In adults and neonates, the absence of a differentiation in response to a rare and common sound with different physical properties is typically considered evidence that the two tones could not be discriminated[12,46-48]. Certainly, the brain responses of our two groups of infants show no significant evidence of a discrimination being made between the rare and common sounds in either control sequence. Thus, by these data alone, one would infer that these neonates were not able to discriminate the duration difference between 100 and 250 ms long tones. However, contexts 1 and 2 were quite clearly distinguished when the same tone sequences were concatenated alternatingly in a continuous sequence. Further, there was also indication of the rare properties being differentiated over time.

In the alternating contexts experiment (Experiment 3), another group of newborns were presented with the same tones as those used in the control contexts, but organized into an alternating sequence, switching back and forth between periods of context 1 and 2 modelled on sequences used in adults[41,49,50] (see Fig. 1). The responses were remarkably different from those obtained in the control contexts. In Fig. 2A (right), B (right), the responses to tones presented in context 2 appear very similar to those in the control experiments, but the responses to tones in context 1 were clearly different. The morphological difference is evident in an earlier positive deflection in response to tones in context 1 of the alternating experiment: a positive shift begins approximately 100 ms earlier (that is, at about 50 ms in context 1 compared to ca. 150 ms in context 2). This morphological difference is not only evident between the context 1 and context 2 within the alternating experiment, but also between the control and the alternating context 1.

A repeated measures ANOVA of amplitudes obtained in the alternating sequence with within-subjects factors of context (context 1, context 2) and probability (common, rare) revealed a significantly larger positive polarity response over 50–150 ms in context 1 (F(1,27) = 6.269, p < 0.019, η2 = 0.188) reflecting this earlier positive response to tones in context 1 than 2. A mixed model ANOVA comparing context 1 early responses between the corresponding control and alternating experiments also indicated significantly more positive responses over 50–150 ms in the alternating sequence group than in the control group (F(1,64) = 16.968, p < 0.001, η2 = 0.210). There were no significant main effects or interactions for the equivalent comparisons of response amplitudes for context 2. These differences are clear in Fig. 2 where the mean amplitude for this period is clearly more positive in the alternating context 1. The same repeated measures ANOVA was applied to the responses over 150–300 ms revealing no significant differences nor interactions. In summary, unlike for the two control contexts, the infants responded differently to the same two contexts when they occurred within a single sequence of sound: the dominant positivity began earlier in alternating context 1, than in alternating context 2, with only context 1 differing from either control context. There was, however, no overall significant differentiation between the common and rare tones in either context, for either window, in either experiment.

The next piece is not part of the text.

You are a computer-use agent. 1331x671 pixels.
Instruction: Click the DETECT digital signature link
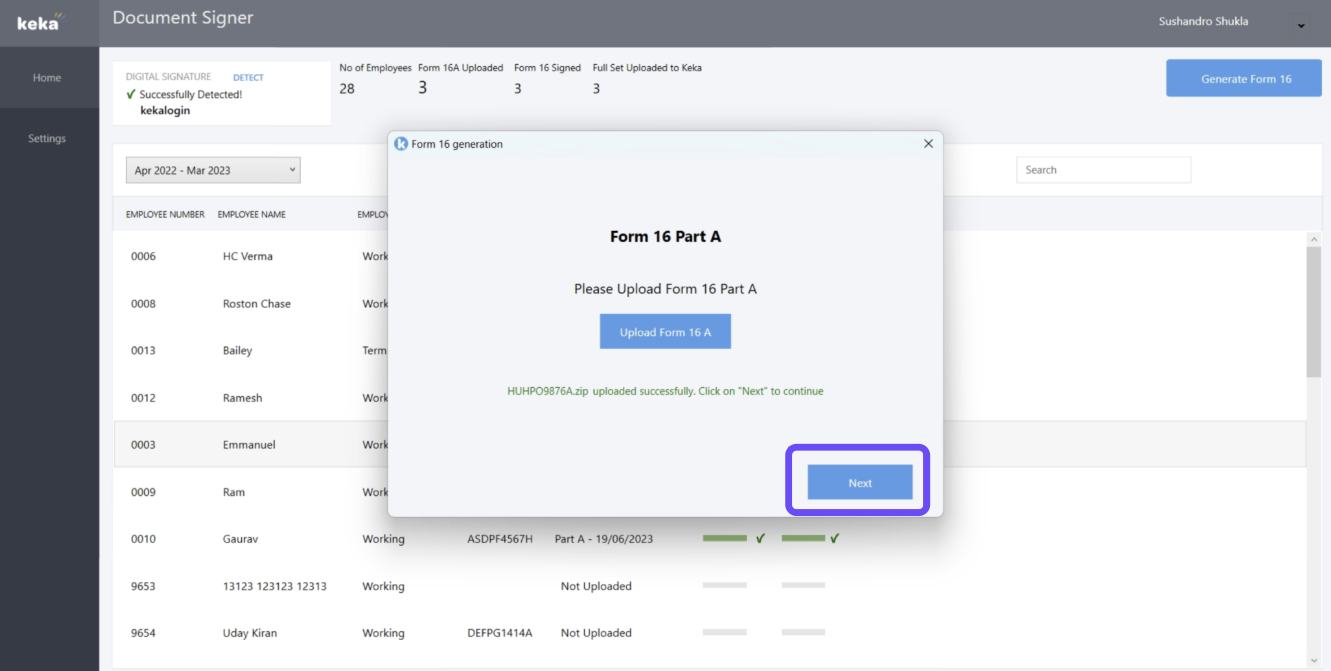coord(248,78)
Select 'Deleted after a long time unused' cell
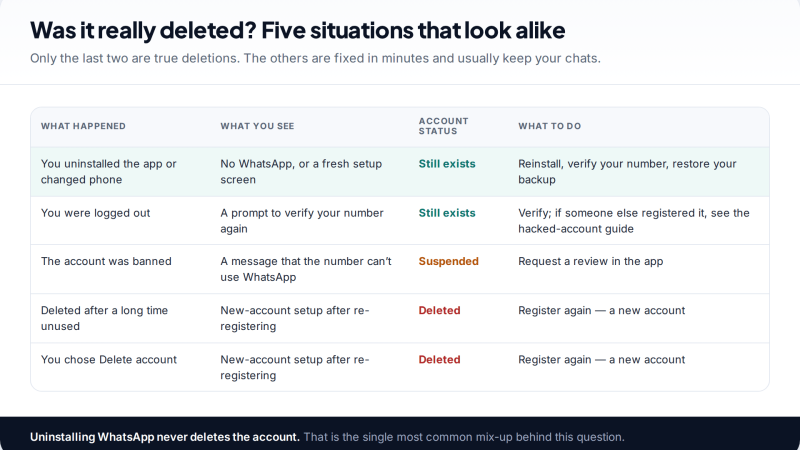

Given evidence that the infants could differentiate the contexts, and evidence in adults that the precision-weighting on auditory responses change dramatically over time within alternating sequences[41,49,50], the data was further explored for evidence of probability differentiation by separately examining responses obtained from the first 2.1 min and second 2.1 min periods (1st and 2nd half, respectively). The component amplitudes for these divisions of the data are presented in Fig. 3A and the accompanying responses in Fig. 3B and see also Supplementary figures for full scalp montage. The data in Fig. 3, once again, display the much larger early positivity in response to context 1 tones in general, but there are also signs of differentiation between the rare and common tones in the second 2.1 min period over the later (150–300 ms) measurement window. A repeated measures ANOVA [probability (common, rare) × context (context 1, context 2)] was conducted to test the responses for effects of probability difference, separately for the first and the second 2.1 min periods and for the early and late measurement intervals. Examination of the responses in the first 2.1 min period revealed a significant effect of context over the 50–150 ms time window (F(1,27) = 11.393, p < 0.002, η2 = 0.297), where responses were significantly more positive in the first than the second context. The effect was further modified by tone probability (F(1,27) 5.464, p < 0.027, η2 = 0.168) with the differences being larger between rare than between common tones, of which only the former reached significance (t(27) = 4.034, pholm < 0.001). There were no significant main effects or interactions for amplitudes measured in the 150–300 ms window over this first 2.1 min. However, importantly, no significant main effect was found for tone probability over this first 2.1 min period for either context.

Figure 3

(A) Group mean amplitudes in the alternating context experiment over 50–150 ms and 150–300 ms from tone onset for the common and rare tone responses for context 1 (left) and context 2 (right) for the first and the second 2.1 min long periods within the context blocks. The error bars represent the standard error of the mean. (B) Group averaged event-related brain responses at Cz for the common and rare tones in context 1 (left) context 2 (right).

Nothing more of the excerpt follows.